The Largest Arctic Ozone Hole Closed Now
A record-breaking ozone hole has healed just as suddenly as it first formed. This ozone hole that first opened up earlier last month was the largest ozone hole to ever open up over the Arctic, and it has now closed.
The closure was announced last week by the scientists monitoring this “unprecedented” hole at the Copernicus Atmospheric Monitoring Service (CAMS). Researchers said that the reason for the ozone hole closing not likely to be due to the pandemic even though the lockdown has lead to a significant reduction in air pollution.
CAMS also said that the ozone hole probably had nothing to do with the COVID-19 lockdowns. It is not related to air quality changes, it’s been driven by an unusually strong and long-lived polar vortex. The ozone hole has closed now as the intense polar vortex has ended. The same conditions are not expected to occur the next year, it added.
In March, the ozone levels above the Arctic reached a record low, according to recent data from NASA. Record of similar stratosphere depletions taking place over the Arctic was during 1997 and 2011 only and this “severe” ozone depletion was certainly unusual.
Researchers said that “These are not unprecedented though such low levels are rare.”
The famous hole that formed in Antarctica in the 1980s was eventually caused by the destruction of the layer caused by human-made chemicals called chlorofluorocarbons. The cause of the most recent hole is pointed at the unusual atmospheric conditions, leading to the interaction of industrial chemicals and high-altitude clouds at temperatures that are abnormally low.
At NASA’s Goddard Space Flight Center in Greenbelt, Maryland the chief scientist for Earth Sciences, Paul Newman said, “This year’s low Arctic ozone happens about once per decade. Since Arctic ozone levels are typically high during March and April, this is concerning for the overall health of the ozone layer.”

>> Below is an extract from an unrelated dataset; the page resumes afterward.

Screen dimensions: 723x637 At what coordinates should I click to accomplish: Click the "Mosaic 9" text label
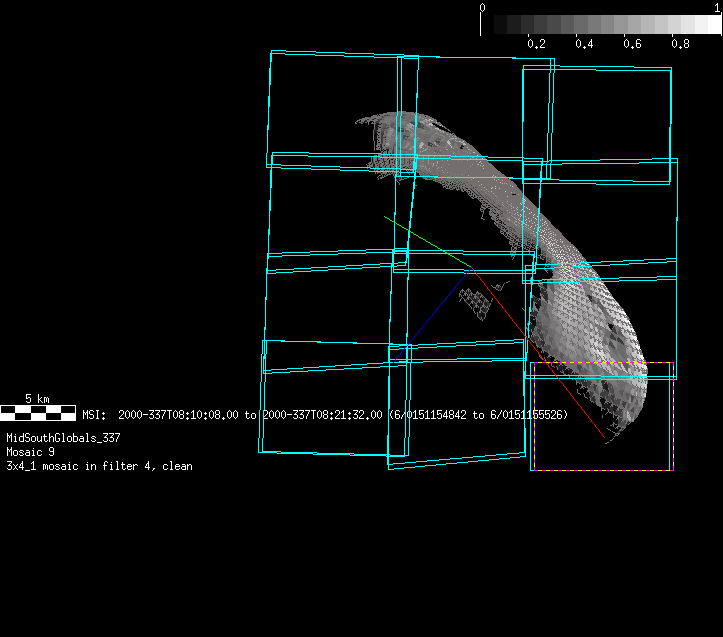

An area about three times the size of Greenland was the area covered by this rare hole, said the scientists from the European Space Agency, earlier this month. As temperatures increased, they expected it to heal, allowing ozone-depleted air to mix with ozone-rich air from lower latitudes and breaking down the Arctic polar vortex.
In order to protect the ozone from further damage, 197 countries agreed to phase out chemicals like chlorofluorocarbons, after signing the Montreal Protocol in 1987. A threat to human health could have been posed by the Arctic ozone hole this year without those regulations.
Newman said, “The reason for the wave dynamics to be weak this year is not known to us, but we do know that the Arctic depletion this year would have been much worse if we had not stopped putting chlorofluorocarbons into the atmosphere because of the Montreal Protocol.”